**TASK TO CARRY OUT**
All lines from the one containing "Instruction: Click the" to the final line of the material should be retyped exactly. Nothing else belongs in the response.

**SUPPLIED DATA**
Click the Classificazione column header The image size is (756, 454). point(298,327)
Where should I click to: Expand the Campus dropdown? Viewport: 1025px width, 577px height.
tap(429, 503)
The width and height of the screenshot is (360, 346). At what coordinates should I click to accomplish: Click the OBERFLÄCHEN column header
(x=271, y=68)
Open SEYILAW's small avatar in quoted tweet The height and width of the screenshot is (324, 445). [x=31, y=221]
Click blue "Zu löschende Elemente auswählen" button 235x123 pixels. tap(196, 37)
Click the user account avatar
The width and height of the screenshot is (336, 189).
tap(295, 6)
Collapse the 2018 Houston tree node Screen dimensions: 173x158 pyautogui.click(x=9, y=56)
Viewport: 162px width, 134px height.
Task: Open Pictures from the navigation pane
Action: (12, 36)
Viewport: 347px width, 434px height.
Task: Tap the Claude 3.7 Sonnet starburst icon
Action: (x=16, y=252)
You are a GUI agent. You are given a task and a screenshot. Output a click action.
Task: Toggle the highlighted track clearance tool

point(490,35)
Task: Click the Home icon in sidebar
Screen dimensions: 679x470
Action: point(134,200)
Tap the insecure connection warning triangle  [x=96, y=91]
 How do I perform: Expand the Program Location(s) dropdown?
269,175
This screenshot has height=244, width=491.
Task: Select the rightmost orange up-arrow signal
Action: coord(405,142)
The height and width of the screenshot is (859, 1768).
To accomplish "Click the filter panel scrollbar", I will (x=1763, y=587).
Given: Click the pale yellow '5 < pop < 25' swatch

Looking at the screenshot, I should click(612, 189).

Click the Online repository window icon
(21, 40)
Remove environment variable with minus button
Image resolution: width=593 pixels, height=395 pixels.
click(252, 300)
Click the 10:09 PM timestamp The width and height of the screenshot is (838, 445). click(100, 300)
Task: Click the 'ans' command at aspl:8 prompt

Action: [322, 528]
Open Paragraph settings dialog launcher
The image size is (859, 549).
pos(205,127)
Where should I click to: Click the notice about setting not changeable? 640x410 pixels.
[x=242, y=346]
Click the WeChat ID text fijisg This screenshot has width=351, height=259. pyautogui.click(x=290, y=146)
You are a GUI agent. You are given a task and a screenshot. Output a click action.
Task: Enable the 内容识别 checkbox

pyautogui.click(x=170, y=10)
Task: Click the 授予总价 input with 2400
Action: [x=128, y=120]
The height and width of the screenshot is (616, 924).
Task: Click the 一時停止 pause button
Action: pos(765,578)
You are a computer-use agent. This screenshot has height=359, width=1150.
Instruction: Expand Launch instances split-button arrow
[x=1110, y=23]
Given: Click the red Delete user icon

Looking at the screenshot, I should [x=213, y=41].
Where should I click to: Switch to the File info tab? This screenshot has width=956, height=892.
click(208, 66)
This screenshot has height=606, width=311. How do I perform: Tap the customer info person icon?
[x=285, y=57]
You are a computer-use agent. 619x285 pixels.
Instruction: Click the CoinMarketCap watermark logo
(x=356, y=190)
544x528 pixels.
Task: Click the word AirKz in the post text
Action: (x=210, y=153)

**ANSWER SPACE**
Instruction: Click the CoinMarketCap watermark logo
(x=356, y=190)
544x528 pixels.
Task: Click the word AirKz in the post text
Action: (x=210, y=153)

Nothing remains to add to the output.